Mastered by an unknown emotion, overwhelming and intense, Arthur followed David along the broken pavement and into No. 23. They entered the front room. The blinds were drawn but in the dim light Arthur saw two coffins, still
open, laid upon boards in the centre of the room. Arthur’s senses seethed within him like waves battling in a narrow sea. With a thudding heart he advanced towards the first coffin and his eyes met the dead eyes of Robert Fenwick. Robert’s body was four years old: the face perfectly saponified, waxy white in colour, the skin moulded on the shrunken bones, like an effigy. Recoiling, Arthur covered his eyes. He could not meet those dead eyes, the eyes of the victim, blank yet accusing. He wanted to retreat, shuddering, and yet he could not; he was numbed, helpless.

David spoke again, still fighting the bitterness in his tone.

“I found this,” he said, “on my father’s body. No one else has seen it.”

Slowly, Arthur uncovered his face. He stared at the paper in David’s hand, then with a sudden movement he took it, held it close to him. It was Robert’s letter; and Arthur read the letter. For one second he thought he was going to die.

“You see,” David exclaimed in a strained voice. “This makes things clear at last.”

Arthur kept staring at the letter. He had turned an earthy grey, he looked as if he might fall down.

“I don’t intend to take this any further,” David said in a tone of dead finality. “But it’s only right you ought to know.”

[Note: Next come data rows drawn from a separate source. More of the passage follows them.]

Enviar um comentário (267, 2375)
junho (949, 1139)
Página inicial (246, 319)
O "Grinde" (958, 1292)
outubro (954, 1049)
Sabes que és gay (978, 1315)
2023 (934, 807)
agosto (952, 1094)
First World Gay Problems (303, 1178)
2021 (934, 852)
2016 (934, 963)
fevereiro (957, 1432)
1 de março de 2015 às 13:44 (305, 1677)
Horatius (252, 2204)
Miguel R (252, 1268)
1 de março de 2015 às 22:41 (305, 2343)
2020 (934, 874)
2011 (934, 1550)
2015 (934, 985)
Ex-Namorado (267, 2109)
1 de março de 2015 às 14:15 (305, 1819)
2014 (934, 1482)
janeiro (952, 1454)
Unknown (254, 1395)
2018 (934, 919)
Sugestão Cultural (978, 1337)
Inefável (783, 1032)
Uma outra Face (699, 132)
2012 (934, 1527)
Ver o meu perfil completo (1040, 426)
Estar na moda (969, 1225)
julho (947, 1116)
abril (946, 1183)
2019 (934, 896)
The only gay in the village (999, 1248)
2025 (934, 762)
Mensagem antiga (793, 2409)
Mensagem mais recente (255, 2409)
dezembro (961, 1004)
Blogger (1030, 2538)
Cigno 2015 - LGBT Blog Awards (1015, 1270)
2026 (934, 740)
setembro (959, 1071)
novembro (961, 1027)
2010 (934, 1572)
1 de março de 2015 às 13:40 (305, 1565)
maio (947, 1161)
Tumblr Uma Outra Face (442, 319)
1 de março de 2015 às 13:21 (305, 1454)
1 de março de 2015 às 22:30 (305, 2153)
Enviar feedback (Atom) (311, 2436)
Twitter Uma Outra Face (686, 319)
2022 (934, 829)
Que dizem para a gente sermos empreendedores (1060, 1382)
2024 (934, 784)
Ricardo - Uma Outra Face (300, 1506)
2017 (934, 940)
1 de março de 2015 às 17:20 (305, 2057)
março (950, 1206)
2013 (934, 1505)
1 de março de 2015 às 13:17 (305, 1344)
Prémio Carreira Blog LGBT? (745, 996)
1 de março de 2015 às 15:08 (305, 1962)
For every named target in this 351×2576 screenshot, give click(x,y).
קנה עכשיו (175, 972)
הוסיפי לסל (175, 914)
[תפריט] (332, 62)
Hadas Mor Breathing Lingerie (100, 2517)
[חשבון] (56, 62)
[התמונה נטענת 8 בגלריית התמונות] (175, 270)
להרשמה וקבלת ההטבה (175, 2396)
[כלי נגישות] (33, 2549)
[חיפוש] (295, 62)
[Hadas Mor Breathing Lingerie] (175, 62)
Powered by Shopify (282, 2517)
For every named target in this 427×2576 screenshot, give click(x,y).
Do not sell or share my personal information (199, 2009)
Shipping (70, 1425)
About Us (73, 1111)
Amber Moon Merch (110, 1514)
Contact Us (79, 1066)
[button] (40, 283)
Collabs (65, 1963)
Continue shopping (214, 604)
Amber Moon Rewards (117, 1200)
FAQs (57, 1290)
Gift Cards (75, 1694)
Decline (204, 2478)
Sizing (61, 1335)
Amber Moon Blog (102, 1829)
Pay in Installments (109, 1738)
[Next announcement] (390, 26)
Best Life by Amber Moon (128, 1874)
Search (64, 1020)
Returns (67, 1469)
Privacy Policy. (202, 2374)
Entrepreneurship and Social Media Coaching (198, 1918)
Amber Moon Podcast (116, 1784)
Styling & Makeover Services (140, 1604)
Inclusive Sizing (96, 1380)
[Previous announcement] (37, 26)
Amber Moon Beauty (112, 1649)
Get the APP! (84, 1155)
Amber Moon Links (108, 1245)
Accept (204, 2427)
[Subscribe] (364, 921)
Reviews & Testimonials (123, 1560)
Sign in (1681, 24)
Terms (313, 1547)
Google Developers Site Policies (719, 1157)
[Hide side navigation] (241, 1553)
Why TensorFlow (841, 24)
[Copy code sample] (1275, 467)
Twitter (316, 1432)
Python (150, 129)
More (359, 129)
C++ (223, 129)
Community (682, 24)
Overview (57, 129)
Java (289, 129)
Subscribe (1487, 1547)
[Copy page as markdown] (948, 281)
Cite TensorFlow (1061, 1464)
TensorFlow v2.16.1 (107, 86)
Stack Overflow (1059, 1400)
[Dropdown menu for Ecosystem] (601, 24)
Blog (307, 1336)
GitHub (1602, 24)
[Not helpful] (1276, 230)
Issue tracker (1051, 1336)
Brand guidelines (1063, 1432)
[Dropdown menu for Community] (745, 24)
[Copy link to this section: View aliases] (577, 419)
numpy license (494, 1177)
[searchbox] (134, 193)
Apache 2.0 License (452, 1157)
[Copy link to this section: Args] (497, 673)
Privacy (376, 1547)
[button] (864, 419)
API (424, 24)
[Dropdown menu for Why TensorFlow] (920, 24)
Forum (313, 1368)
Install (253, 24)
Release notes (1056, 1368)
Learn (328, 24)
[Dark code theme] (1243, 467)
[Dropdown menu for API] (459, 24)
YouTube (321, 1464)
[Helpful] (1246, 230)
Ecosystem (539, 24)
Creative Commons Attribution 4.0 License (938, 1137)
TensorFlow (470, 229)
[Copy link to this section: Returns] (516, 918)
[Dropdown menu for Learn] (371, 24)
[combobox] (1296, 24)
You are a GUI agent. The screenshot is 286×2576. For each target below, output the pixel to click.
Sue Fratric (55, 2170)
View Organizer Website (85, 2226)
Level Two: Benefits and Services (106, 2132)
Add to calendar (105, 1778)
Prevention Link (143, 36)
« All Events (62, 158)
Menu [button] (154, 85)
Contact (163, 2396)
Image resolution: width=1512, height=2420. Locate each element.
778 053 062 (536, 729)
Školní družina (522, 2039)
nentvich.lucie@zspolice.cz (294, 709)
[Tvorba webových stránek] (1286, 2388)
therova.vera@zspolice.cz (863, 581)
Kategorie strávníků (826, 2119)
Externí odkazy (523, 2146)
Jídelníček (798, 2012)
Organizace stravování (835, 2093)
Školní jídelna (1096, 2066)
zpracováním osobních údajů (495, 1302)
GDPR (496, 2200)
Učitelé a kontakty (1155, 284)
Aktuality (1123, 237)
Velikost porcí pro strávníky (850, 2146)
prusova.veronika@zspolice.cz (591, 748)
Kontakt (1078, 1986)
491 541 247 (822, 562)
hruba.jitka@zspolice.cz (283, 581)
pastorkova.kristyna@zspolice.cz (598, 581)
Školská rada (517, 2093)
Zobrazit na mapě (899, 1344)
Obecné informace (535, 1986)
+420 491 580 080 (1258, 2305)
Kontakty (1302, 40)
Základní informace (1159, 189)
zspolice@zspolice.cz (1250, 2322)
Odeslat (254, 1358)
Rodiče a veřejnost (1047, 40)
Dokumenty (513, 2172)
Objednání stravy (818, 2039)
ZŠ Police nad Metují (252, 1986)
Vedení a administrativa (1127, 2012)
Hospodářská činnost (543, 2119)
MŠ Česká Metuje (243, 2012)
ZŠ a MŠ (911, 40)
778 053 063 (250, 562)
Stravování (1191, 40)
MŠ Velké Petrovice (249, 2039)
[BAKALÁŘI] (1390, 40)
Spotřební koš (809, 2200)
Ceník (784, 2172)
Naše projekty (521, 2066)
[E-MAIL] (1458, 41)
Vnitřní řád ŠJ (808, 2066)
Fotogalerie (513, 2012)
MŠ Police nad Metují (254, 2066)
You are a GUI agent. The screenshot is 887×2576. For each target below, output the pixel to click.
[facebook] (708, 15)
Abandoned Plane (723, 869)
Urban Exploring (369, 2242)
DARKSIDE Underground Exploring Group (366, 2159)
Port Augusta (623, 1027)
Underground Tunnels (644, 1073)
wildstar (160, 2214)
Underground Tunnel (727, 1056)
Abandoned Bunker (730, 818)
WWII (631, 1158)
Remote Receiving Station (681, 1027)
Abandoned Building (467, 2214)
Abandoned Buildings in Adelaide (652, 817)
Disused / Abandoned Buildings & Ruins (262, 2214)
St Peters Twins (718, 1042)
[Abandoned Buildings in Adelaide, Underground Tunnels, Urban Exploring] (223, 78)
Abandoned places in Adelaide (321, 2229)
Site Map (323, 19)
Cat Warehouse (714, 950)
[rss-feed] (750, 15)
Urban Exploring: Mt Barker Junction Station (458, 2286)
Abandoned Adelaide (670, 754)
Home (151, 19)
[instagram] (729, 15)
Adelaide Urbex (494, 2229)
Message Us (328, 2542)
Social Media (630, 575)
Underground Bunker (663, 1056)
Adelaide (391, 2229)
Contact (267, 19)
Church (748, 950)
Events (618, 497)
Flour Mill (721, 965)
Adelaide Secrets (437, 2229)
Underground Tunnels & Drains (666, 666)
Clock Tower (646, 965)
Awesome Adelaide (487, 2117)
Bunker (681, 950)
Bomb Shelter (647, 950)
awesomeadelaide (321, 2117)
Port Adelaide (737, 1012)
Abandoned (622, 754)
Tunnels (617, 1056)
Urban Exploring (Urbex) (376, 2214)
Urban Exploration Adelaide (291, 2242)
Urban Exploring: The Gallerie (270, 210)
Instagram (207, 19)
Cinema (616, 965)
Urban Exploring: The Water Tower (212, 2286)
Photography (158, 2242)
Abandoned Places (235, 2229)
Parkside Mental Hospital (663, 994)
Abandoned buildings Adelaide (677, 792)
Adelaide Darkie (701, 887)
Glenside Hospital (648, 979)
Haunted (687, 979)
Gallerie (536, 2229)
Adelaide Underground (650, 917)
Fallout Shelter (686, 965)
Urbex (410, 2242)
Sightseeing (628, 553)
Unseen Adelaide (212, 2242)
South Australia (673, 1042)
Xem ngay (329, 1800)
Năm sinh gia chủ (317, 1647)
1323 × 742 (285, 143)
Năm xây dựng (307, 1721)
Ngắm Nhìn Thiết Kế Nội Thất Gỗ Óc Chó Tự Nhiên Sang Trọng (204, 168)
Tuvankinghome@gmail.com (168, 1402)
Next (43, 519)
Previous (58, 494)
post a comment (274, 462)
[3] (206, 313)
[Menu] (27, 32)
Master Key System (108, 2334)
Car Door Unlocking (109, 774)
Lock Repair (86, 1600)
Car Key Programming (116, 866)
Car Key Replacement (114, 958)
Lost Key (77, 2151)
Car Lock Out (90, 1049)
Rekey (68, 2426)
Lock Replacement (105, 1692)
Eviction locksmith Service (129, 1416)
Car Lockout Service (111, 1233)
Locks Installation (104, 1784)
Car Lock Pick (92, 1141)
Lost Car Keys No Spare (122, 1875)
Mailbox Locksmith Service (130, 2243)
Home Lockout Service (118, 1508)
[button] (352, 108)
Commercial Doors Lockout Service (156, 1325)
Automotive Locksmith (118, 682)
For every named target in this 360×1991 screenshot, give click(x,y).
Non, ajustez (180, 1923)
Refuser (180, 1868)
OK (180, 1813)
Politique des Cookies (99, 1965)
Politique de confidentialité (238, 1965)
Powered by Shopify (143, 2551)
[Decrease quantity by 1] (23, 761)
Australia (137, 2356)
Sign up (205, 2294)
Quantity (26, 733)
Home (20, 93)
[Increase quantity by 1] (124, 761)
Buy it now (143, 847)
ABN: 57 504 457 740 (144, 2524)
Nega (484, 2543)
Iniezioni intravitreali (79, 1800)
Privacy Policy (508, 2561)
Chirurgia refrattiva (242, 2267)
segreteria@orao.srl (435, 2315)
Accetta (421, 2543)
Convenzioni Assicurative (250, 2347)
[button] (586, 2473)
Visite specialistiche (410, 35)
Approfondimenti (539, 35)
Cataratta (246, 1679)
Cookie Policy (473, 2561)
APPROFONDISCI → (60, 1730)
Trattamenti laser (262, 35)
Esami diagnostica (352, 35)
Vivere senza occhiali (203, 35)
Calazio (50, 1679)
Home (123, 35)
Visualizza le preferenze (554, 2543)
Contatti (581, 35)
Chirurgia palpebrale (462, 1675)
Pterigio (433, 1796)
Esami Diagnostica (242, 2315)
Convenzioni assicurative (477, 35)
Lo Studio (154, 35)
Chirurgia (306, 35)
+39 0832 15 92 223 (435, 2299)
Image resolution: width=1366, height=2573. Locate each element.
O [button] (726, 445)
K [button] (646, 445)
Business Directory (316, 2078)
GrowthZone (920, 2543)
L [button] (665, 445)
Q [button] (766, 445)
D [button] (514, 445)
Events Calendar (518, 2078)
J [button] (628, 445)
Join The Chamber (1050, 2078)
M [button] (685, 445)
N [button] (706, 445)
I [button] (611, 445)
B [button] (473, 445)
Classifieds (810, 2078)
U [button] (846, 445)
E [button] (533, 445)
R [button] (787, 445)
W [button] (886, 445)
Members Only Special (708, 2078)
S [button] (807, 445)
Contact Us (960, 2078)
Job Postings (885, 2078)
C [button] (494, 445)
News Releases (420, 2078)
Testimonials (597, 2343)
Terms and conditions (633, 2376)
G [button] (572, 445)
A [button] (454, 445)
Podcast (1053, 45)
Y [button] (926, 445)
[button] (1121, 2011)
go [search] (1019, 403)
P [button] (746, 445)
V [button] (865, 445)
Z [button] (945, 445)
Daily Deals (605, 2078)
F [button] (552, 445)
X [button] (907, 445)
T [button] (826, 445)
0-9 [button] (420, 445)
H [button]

Arthur lifted his eyes from the letter and stared away through David. He put out his hand, supporting himself against the wall. The interior of the room spun round him. It was as though the cumulation of all his sufferings, his suspicions and his fears had struck him at one tremendous blow. He seemed at last to discover David. He folded the letter and handed it back to him. David restored the letter to his inside pocket. Then, in a cracked voice, Arthur said: “You can leave this to me. I’ll let my father know.” A shiver ran over him. Feeling that he must reach the outer air, he turned blindly and went out of the house.

He walked up to the Law through the heavy shower sweeping the bleak Avenue. But the rain pelted against him without effect. He walked in a kind of trance. The folded slip of paper which had lain for four years against the dead heart of Robert Fenwick had made everything plain to Arthur, everything which he had suspected and feared. Now he neither suspected nor feared. He knew.

An overwhelming surge of conviction broke over him: it was preordained that he should see this letter. The meaning of the letter enlarged and magnified itself and took upon itself
many and unfathomable meanings, each diverse and beyond his present understanding but all leading to one common end. His father’s guilt. A sick rage blazed up in Arthur; he wanted to see his father.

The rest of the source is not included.